Stored records:
----------

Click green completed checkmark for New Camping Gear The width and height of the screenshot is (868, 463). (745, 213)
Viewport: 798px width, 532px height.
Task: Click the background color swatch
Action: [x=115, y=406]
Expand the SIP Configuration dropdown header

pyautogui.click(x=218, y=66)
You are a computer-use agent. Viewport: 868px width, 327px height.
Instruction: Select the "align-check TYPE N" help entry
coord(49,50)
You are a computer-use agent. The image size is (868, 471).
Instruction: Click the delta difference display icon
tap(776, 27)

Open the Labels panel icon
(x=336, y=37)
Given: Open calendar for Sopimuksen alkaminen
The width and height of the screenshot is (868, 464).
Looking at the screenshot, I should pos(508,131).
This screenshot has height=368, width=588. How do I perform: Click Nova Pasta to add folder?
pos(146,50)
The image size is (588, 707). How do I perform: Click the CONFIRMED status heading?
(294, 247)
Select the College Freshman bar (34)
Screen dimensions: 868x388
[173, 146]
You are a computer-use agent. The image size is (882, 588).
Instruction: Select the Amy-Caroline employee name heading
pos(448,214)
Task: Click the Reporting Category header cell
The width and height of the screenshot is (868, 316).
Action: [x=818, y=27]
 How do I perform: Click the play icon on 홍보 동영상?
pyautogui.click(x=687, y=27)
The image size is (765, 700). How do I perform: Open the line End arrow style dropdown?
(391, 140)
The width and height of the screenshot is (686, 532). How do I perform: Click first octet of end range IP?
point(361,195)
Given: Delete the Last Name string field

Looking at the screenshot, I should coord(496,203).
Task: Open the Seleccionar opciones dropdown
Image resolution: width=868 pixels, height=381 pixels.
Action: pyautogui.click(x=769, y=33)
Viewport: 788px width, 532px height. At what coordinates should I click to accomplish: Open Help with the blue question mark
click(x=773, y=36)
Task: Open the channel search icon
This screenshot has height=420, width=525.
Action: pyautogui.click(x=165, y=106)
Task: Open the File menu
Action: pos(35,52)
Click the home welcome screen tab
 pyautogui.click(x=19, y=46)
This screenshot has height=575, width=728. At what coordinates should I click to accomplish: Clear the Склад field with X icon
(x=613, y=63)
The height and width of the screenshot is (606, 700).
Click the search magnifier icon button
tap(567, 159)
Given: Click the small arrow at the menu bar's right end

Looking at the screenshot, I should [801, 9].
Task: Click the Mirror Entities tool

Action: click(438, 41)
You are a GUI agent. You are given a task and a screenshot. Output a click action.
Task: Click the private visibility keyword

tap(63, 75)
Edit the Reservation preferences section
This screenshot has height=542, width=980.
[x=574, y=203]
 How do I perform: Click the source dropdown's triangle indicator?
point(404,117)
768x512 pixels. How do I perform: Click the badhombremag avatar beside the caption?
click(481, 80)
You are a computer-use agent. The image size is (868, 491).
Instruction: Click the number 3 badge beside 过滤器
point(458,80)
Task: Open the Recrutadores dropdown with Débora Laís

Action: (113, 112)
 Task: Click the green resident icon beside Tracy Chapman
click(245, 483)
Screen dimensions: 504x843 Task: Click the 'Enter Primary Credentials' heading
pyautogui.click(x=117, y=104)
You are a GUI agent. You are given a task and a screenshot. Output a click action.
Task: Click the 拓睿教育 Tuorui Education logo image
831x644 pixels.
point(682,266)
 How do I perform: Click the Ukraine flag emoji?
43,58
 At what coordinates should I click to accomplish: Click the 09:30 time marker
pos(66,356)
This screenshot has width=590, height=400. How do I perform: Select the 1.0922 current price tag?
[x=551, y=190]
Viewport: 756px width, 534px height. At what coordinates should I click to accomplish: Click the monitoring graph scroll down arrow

----------

Task instructions. The required output is every line above that contains the string "computer".

Response to the task.
You are a computer-use agent. Viewport: 868px width, 327px height.
You are a computer-use agent. The image size is (868, 471).
You are a computer-use agent. The image size is (882, 588).
You are a computer-use agent. The image size is (868, 491).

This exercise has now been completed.